May 29, 2007
Regan Heath wrote:

> The default language/library support can reverse utf8 and 16 but it's not ideal, eg.  convert to utf32, reverse, convert back. ;)
> 
> Regan

I am not sure what do you mean with this sentence...

dstring implementation doesn't do things according to your description, so it's definitely not a case here...


-- 
Regards
Marcin Kuszczak (Aarti_pl)
-------------------------------------
Ask me why I believe in Jesus - http://zapytaj.dlajezusa.pl (en/pl)
Doost (port of few Boost libraries) - http://www.dsource.org/projects/doost/
-------------------------------------

May 29, 2007
Marcin Kuszczak Wrote:
> Regan Heath wrote:
> 
> > The default language/library support can reverse utf8 and 16 but it's not ideal, eg.  convert to utf32, reverse, convert back. ;)
> > 
> > Regan
> 
> I am not sure what do you mean with this sentence...
> 
> dstring implementation doesn't do things according to your description, so it's definitely not a case here...

I'm lost, what is "dstring"?

All I meant was that using std.utf you can say:

char[] text = "<characters which take more than 1 char to represent>";

text = toUTF8(toUTF32(text).reverse);

and the result will be a correctly reversed UTF8 string.  Or am I missing something?

Regan Heath
May 29, 2007
On Tue, 29 May 2007 20:41:31 +0200, Regan Heath <regan@netmail.co.nz> wrote:
> and the result will be a correctly reversed UTF8 string.  Or am I missing something?
>
> Regan Heath

I think your method doesn't take compound characters into account.

For example:
// The accented é can be represented by a single code-point. But let's assume it's a compound character (Ce`a).
writefln( toUTF8(toUTF32("Céa").reverse) ) // would reverse to a`eC
// This would print áeC
May 29, 2007
Aziz K. Wrote:
> On Tue, 29 May 2007 20:41:31 +0200, Regan Heath <regan@netmail.co.nz> wrote:
> > and the result will be a correctly reversed UTF8 string.  Or am I missing something?
> >
> > Regan Heath
> 
> I think your method doesn't take compound characters into account.
> 
> For example:
> // The accented é can be represented by a single code-point. But let's
> assume it's a compound character (Ce`a).

Is it a compound character in UTF32?

> writefln( toUTF8(toUTF32("Céa").reverse) ) // would reverse to a`eC
> // This would print áeC

Can you code that test up (using the \U character literal syntax so that the web interface doesn't mangle it) I'd like to play with it.

My statement was based on the assumption that converting UTF8 to UTF32 would result in all the compound characters being converted/represented by a single UTF32 codepoint each and would therefore be reversable.

Regan
May 29, 2007
Reiner Pope wrote:
> Frits van Bommel wrote:
>> For other cases though, I could see how a "unique" (or similar) type constructor that would allow implicit conversion to both mutable and invariant (and const) types could be useful.

* **PROVIDED DATA**
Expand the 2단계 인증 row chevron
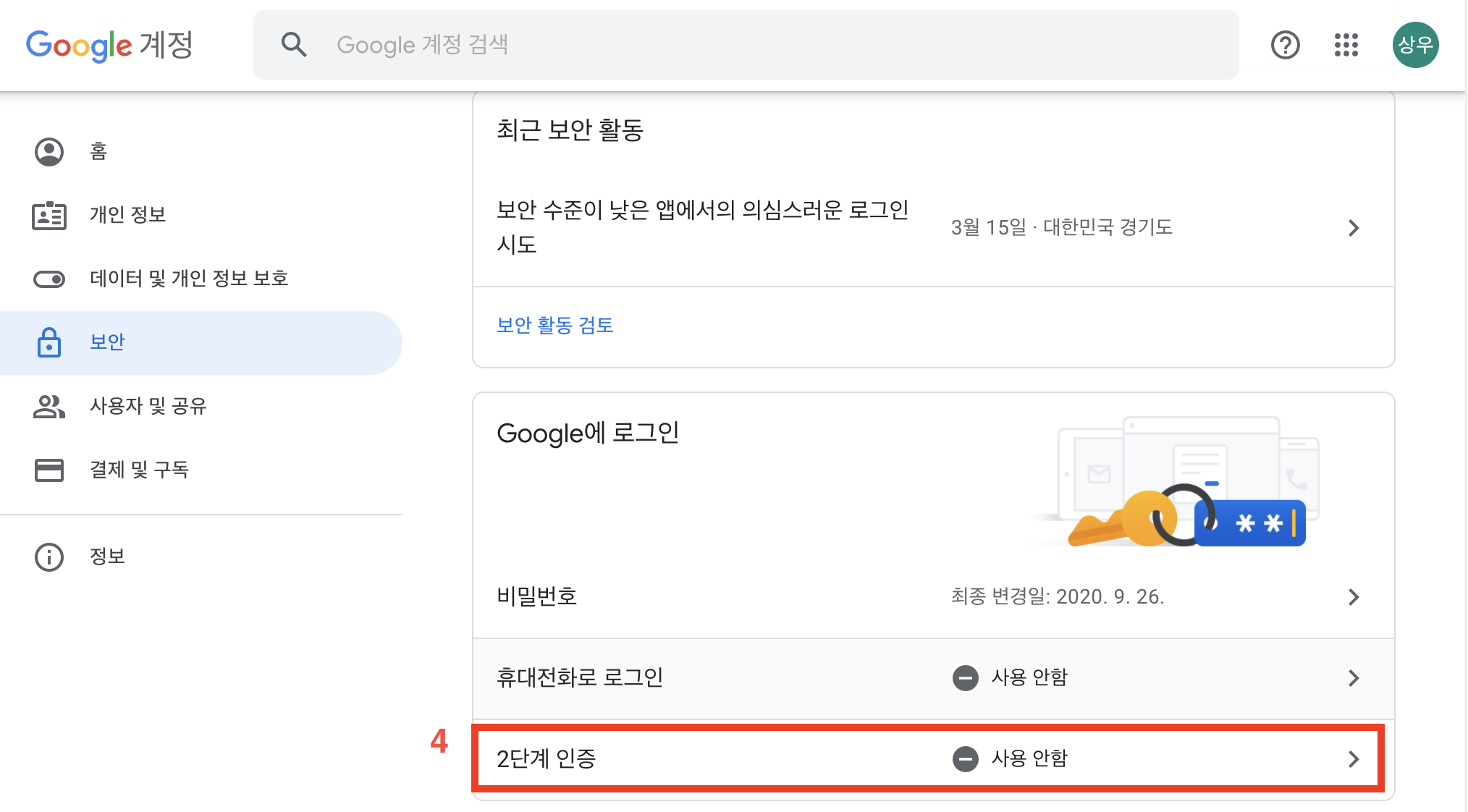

* **GIVEN EXERCISE 1**
List every person named in an attribution line ending in "wrote:" or "Wrote:" in the forum thread on reversing UTF-8 strings, giving each name once.
* **GIVEN EXERCISE 2**
In the forum thread on reversing UTF-8 strings, transcribe everything from "Is it a compound" down to "could be useful.".
* **GIVEN EXERCISE 3**
Answer these questions using the forum thread on reversing UTF-8 strings:
(a) Which module does Regan Heath say lets you reverse a string by converting it?
(b) How does Marcin Kuszczak's signature describe Doost?
(c) Which character literal syntax does Regan ask Aziz K. to use in the test?

* **ANSWER 1**
Regan Heath
Marcin Kuszczak
Aziz K.
Reiner Pope
Frits van Bommel

* **ANSWER 2**
Is it a compound character in UTF32?

> writefln( toUTF8(toUTF32("Céa").reverse) ) // would reverse to a`eC
> // This would print áeC

Can you code that test up (using the \U character literal syntax so that the web interface doesn't mangle it) I'd like to play with it.

My statement was based on the assumption that converting UTF8 to UTF32 would result in all the compound characters being converted/represented by a single UTF32 codepoint each and would therefore be reversable.

Regan
May 29, 2007
Reiner Pope wrote:
> Frits van Bommel wrote:
>> For other cases though, I could see how a "unique" (or similar) type constructor that would allow implicit conversion to both mutable and invariant (and const) types could be useful.

* **ANSWER 3**
(a) std.utf
(b) As a port of a few Boost libraries.
(c) The \U character literal syntax.